---- TEXT EXTRACT

Five focus groups convinced the Company the market's perception about
diet
foods in general -- taste vs functionality -- was its greatest
obstacle.
Its brand was going to be an up hill battle. The other major obstacle
was
to stimulate trial among the mainstream health conscious homemakers who
weren't on a diet but who go for taste.
The agency developed line packaging, shippers, an integrated sell
through
campaign using radio and newspaper, a sell through trade promotion
package
that included newspaper slicks, and a :30/:30 radio co-op radio package
that made it possible for stores to buy :30 radio with their co-op
allowances
at about 25% the normal rate.
The campaign featured a fashionable, slim figured woman's silhouette on
the packaging and in its newspaper ads. The radio featured non dieters
loosing weight because they liked the product and complaining about it.
“Diet Watcher's low calorie salad dressings and gravy mixes work sure,
but you wouldn't know it to taste it.” A voice at the end of every spot
assures them, “They won't put you out of business. They'll just
change
your style."
Results
The
line sold through in test with representative distribution in 85% of
Southern
California supermarkets. In three years, the line had representative
distribution
in the top 20 national markets. Five years into it, the line was
reformulated
because of concerns questioning the safety of MSG. The founders
eventually
sold the company and retired ten years after it had began. And, the
agency
that had launched the business brokered the sale.

--------

■ STATED PROBLEM A ■
Duplicate the part of the diet food launch passage from "The agency developed" to "complaining about it.".

---- DATA SUPPLIED

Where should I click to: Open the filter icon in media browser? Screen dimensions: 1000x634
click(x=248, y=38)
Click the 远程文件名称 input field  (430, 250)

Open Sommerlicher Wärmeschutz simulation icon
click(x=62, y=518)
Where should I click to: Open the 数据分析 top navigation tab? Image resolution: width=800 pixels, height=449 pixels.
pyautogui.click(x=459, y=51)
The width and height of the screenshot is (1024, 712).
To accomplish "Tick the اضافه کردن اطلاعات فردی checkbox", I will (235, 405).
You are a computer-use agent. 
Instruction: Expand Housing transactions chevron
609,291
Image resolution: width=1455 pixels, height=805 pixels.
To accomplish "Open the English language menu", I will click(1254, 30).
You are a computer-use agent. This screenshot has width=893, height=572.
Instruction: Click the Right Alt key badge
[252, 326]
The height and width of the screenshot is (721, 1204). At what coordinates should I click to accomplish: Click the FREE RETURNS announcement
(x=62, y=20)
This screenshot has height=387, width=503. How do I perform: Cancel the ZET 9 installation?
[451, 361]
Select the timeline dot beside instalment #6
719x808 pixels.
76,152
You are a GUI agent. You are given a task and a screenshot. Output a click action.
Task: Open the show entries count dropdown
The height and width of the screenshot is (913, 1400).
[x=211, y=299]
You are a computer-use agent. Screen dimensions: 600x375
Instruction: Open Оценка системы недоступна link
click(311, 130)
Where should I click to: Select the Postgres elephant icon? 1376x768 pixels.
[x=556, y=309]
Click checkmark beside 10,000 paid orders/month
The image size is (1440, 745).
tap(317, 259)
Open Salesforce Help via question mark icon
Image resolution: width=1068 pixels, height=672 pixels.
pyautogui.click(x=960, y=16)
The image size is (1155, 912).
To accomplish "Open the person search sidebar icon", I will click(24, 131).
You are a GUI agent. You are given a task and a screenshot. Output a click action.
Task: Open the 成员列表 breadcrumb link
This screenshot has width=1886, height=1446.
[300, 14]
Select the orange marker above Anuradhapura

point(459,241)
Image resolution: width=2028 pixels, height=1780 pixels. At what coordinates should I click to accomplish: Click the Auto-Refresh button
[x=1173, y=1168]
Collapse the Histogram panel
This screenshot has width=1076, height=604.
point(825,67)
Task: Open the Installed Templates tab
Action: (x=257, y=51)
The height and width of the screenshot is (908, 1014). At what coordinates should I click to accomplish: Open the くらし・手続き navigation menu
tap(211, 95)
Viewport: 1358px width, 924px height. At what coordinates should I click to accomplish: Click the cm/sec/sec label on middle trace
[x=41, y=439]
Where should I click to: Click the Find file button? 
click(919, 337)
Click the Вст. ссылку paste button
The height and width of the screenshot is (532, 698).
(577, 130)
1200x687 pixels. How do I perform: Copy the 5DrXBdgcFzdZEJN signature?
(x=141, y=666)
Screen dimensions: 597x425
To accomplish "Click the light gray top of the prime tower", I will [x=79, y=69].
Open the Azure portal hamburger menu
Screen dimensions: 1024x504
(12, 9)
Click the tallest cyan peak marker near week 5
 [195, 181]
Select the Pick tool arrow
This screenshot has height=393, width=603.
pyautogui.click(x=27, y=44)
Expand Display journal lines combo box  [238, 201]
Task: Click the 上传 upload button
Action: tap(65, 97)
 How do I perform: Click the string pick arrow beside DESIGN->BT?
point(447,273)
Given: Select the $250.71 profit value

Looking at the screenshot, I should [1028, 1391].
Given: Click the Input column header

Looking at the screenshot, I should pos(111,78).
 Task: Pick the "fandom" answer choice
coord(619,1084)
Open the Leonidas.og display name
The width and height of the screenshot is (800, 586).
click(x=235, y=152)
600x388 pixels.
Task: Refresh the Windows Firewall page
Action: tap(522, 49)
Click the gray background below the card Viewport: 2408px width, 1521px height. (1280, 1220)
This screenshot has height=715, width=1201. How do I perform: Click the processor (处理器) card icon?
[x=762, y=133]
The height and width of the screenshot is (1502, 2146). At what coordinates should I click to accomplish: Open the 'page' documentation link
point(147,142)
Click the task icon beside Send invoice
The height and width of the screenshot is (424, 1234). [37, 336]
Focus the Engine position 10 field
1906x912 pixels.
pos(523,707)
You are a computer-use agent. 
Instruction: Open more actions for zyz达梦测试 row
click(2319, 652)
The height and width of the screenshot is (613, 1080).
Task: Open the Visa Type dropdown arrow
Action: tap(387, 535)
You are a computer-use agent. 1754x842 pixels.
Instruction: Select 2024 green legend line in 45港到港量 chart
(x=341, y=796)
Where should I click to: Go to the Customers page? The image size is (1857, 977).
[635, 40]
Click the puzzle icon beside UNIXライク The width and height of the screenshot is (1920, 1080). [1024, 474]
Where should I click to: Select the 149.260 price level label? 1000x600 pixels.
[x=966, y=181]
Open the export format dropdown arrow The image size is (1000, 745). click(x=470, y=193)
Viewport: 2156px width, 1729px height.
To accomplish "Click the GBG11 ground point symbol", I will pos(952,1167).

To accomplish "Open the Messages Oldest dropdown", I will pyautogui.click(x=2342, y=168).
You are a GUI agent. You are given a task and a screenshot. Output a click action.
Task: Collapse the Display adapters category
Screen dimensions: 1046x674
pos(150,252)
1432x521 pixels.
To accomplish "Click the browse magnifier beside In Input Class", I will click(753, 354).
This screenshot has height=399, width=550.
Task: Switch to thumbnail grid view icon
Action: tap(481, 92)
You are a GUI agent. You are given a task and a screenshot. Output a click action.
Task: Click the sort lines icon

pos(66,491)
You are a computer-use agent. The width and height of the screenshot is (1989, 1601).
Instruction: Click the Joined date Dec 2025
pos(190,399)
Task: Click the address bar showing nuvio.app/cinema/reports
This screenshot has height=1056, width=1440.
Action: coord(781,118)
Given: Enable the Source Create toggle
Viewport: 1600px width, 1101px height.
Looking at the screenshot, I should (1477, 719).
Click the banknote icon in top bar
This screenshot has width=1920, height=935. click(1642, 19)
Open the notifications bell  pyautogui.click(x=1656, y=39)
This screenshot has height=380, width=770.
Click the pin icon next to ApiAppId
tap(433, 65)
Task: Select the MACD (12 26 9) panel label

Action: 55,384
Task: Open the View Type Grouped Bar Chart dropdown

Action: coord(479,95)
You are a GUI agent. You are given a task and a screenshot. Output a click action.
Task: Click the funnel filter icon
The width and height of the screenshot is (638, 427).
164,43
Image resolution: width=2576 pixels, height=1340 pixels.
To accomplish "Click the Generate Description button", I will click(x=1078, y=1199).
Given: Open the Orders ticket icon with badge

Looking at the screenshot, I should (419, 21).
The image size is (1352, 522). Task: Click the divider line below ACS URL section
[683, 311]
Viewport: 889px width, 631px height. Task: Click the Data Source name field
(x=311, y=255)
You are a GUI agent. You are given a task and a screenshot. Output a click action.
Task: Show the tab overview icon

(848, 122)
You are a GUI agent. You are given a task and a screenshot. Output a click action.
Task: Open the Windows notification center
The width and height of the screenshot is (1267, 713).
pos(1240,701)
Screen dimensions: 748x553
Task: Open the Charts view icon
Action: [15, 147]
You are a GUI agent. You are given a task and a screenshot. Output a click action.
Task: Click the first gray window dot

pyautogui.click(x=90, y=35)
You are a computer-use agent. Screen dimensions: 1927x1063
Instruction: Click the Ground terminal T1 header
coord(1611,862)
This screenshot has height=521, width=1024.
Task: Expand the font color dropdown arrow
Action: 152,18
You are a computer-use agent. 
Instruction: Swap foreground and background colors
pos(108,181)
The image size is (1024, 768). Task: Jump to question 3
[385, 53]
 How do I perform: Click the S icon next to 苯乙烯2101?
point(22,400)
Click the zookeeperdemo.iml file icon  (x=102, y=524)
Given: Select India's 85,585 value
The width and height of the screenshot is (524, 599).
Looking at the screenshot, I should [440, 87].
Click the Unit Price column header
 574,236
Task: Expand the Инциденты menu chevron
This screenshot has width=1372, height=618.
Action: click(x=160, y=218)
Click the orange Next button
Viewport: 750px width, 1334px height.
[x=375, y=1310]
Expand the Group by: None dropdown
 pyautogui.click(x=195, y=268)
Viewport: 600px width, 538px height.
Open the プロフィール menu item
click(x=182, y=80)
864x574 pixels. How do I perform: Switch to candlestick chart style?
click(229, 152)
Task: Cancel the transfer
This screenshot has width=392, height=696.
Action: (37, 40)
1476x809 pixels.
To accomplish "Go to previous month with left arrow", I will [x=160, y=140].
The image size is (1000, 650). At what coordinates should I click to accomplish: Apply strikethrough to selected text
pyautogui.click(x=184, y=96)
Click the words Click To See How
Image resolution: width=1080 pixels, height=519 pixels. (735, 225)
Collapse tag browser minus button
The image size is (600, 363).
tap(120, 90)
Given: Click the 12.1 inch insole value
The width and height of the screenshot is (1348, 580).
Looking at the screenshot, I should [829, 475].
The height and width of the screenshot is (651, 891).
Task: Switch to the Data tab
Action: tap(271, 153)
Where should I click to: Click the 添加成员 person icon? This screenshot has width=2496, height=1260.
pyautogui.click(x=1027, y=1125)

--------

■ STATED PROBLEM B ■
In the rows, reproduce the lines from the line with "Click the Вст. ссылку paste button" to the line with "Looking at the screenshot, I should pos(111,78).", renaming "Screen dimensions" to "Display size" and leaving everything else unchanged.

■ FINAL ANSWER A ■
The agency developed line packaging, shippers, an integrated sell
through
campaign using radio and newspaper, a sell through trade promotion
package
that included newspaper slicks, and a :30/:30 radio co-op radio package
that made it possible for stores to buy :30 radio with their co-op
allowances
at about 25% the normal rate.
The campaign featured a fashionable, slim figured woman's silhouette on
the packaging and in its newspaper ads. The radio featured non dieters
loosing weight because they liked the product and complaining about it.

■ FINAL ANSWER B ■
Click the Вст. ссылку paste button
The height and width of the screenshot is (532, 698).
(577, 130)
1200x687 pixels. How do I perform: Copy the 5DrXBdgcFzdZEJN signature?
(x=141, y=666)
Display size: 597x425
To accomplish "Click the light gray top of the prime tower", I will [x=79, y=69].
Open the Azure portal hamburger menu
Display size: 1024x504
(12, 9)
Click the tallest cyan peak marker near week 5
 [195, 181]
Select the Pick tool arrow
This screenshot has height=393, width=603.
pyautogui.click(x=27, y=44)
Expand Display journal lines combo box  [238, 201]
Task: Click the 上传 upload button
Action: tap(65, 97)
 How do I perform: Click the string pick arrow beside DESIGN->BT?
point(447,273)
Given: Select the $250.71 profit value

Looking at the screenshot, I should [1028, 1391].
Given: Click the Input column header

Looking at the screenshot, I should pos(111,78).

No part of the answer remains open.